* _Source text_

* START *

Trusted AI Cornerstones: Performance Evaluation
AI has moved from the realms of theoretical mathematics and advanced hardware to an everyday aspect of life, decisions big and small. As its development has accelerated and its use proliferated, our requirements for AI systems have gotten more sophisticated.
At DataRobot, we define the benchmark of AI maturity as AI you can trust. Unlike an intrinsic quality such as accuracy or even fairness, trust is a characteristic of the human-machine relationship. Trust must be established between an AI user and the system.
This is the first in a series of three blog posts that shares our perspective on AI you can trust. In this installment, I’ll cover four key elements of trusted AI that relate to the performance of a model: data quality, accuracy, robustness and stability, and speed.
Quality Input Means Quality Output
Trustworthy AI is built on a foundation of high-quality data. The performance of any machine learning model is tightly linked to the data it was trained on and validated against.
Depending on your use case, you might have a mix of data in your enterprise that includes open source public data and third-party data, in addition to internal, private data. It’s important to maintain a traceable record of the provenance of your data: which data sources were used, when they were accessed, and how they were verified.
When you use third-party or open source data, it’s vital to find as much information as possible about how the data was collected, including its recency.

* END *

* _Information supplied_
* START *

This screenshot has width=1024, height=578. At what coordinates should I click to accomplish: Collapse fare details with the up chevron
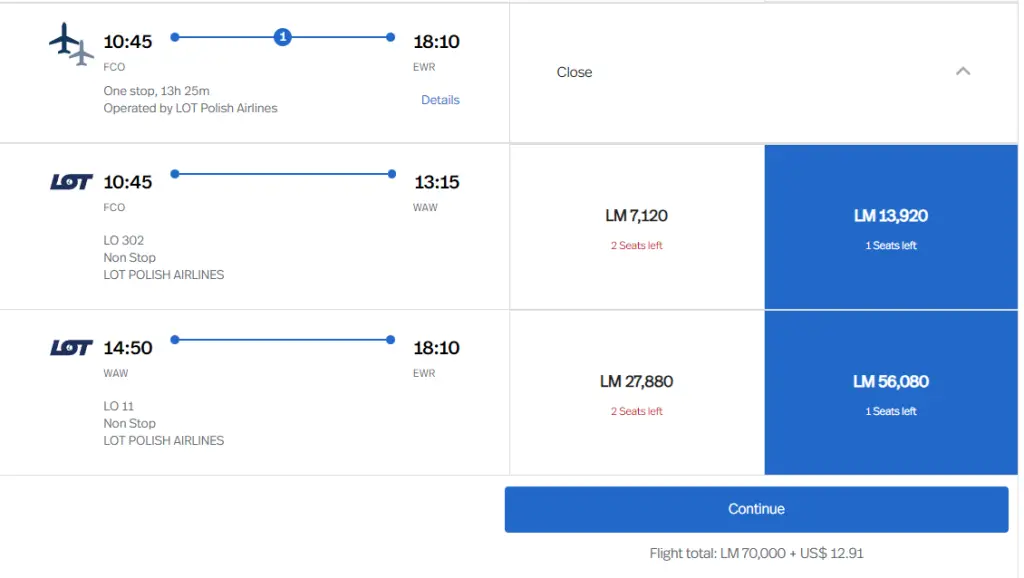point(963,71)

* END *

* _Directives_
[1] Answer these questions from the blog post on trusted AI:
(a) Which four elements of trusted AI that relate to model performance does this installment cover?
(b) Of what does the post say trust is a characteristic?
(c) What three things should a traceable record of data provenance show?
[2] Extend the blog post on trusted AI with a few more paragraphs, picking up after its final sentence.

* _Answers to each task_
[1]
(a) Data quality, accuracy, robustness and stability, and speed.
(b) The human-machine relationship.
(c) Which data sources were used, when they were accessed, and how they were verified.

[2]
When you have the data in hand, assess its quality. This includes the basics:
- Computing summary statistics on each feature
- Measuring associations between features
- Observing feature distributions and their correlation with the predictive target
- Identifying outliers
You also need to identify missing or disguised missing values, duplicated rows, unique identifiers that do not carry any information for the model, and target leakage (the use of information in the model training process that would not be expected to be available at prediction time).
Use Multiple Tools and Visualizations
Accuracy is a subset of model performance indicators that measure the model’s aggregated errors in different ways. Accuracy is best evaluated through multiple tools and visualizations, alongside explainability features, and bias and fairness testing.
Binary classification models are often optimized using an error metric called LogLoss. Within binary classification, it is typical to drill down into the accuracy of the class assignment of your examples with a confusion matrix and a set of metrics and visualizations derived from it. The confusion matrix allows you to access counts of true positives, false positives, true negatives, and false negatives based on a classification threshold and additionally compute values such as a model’s sensitivity, specificity, precision, and F1 score.
The DataRobot leaderboard is populated with each end-to-end modeling approach built against a given dataset. It enables direct comparisons of accuracy between diverse machine learning approaches.
Small Changes Should Result in Small Changes
A production AI model confronts all manner of unclean, chaotic data—from typos to anomalous events—that might trigger unintended behavior from the model. Identifying those weaknesses in advance and tailoring your modeling approach to minimize them is critical to robust and stable model performance.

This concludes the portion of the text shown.